Today names like Karuizawa, Chichibu, Nikka, Hakushu and Hibiki are well known not exclusively among insiders. The fan following around the globe is steadily growing and what we see are Single Malts and blends that have developed their own unique style - from light and precise to smoky and fat.
Outside of Japan, not many Asian nations are producing whisky. There are distilleries starting to pop up here and there, even in unexpected countries like Indonesia and Bhutan, but few have produced anything for export so far.

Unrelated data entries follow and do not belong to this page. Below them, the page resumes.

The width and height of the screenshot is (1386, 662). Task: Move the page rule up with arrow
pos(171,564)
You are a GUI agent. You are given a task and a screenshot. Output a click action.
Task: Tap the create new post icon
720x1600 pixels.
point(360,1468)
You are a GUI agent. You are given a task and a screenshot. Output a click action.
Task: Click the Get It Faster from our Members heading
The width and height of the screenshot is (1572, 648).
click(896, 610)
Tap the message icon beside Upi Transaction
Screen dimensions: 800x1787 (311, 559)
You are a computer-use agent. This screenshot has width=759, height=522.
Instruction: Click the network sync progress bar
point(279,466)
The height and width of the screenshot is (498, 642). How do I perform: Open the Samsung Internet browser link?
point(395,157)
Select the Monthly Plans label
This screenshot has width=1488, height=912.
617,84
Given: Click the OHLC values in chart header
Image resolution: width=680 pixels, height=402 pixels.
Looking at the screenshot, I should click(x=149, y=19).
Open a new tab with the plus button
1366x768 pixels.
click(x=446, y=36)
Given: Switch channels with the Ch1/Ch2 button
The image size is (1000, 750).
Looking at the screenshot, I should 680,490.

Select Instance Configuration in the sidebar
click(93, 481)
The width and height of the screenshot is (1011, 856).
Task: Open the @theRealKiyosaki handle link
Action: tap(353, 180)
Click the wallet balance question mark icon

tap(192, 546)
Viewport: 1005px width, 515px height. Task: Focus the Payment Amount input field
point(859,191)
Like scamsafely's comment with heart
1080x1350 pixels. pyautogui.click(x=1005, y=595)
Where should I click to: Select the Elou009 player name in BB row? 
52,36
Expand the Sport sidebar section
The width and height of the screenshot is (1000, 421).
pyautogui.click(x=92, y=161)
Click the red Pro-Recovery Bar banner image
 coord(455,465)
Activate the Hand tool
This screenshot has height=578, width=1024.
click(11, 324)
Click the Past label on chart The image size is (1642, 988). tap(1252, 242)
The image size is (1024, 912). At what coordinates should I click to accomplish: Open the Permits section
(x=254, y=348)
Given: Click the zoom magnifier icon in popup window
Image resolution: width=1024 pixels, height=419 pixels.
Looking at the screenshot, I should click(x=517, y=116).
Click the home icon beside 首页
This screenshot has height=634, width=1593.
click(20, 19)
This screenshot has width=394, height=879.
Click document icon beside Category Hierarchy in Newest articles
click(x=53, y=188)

But there are two more countries that have caught spirits lovers' attention lately – India and Taiwan, and we are having a closer look into the green island off the coast of China.
Founded in 2005 Kavalan is the distillery that put Taiwanese whisky on the map, and it has been wowing drinkers around the world since it launched its first whisky in 2008. The company behind the brand, King Car, is originally known for mass producing bottled water and canned coffee but was inspired by the country’s relatively huge consumption for Scotch in recent years.
Upon opening the distillery's main ambition was to create a fruit-centred spirit style and experiment with multiple cask types.
One of the most fascinating aspects of whisky production on this island is the rapid maturation caused by Taiwan’s tropical climate. The percentage of angel's share can be as high as 12% to 15%, whereas in Scotland it is closer to 2%. The resulting shorter maturation period means that in just four to six years a whisky can be produced that is arguably comparable to a Scotch that has been aged for 15 or 25 years.
Kavalan and fellow distillery Nantou is successfully utilising the tropical climate that accelerates the interaction of the spirit with the wood barrels and is able to provide an interesting perspective for those who tend to judge whiskeys quality based on its age.
Within only a decade Taiwan has earned itself a reputation as a favourite category and destination for whisky connoisseurs. The future looks equally bright. Kavalan has announced plans to increase its production capacity to produce 9 million litres, which would make it one of the largest single malt whisky distilleries in the world and comparable in size to the oldest official Scottish distillery, The Glenlivet.
So, what to make of the hype around these Asian shooting stars? Are these whiskies with their numerous awards really better than their Scottish role models? Has Scotland been resting on its laurels for too long? Maybe not quite. But for sure the whisky world has to acknowledge the simple fact that Scotland is not the only country that produces pleasurable, exciting and extraordinary malts. It might have the longest tradition in doing so, but that alone is no longer guaranteeing its supremacy.
After all, it is diversity that makes this product so fascinating and it is definitely worth being open-minded and appreciate the enrichment these spirits offer. Because one thing is sure: Asian whiskies are no passing fad - they are here to stay.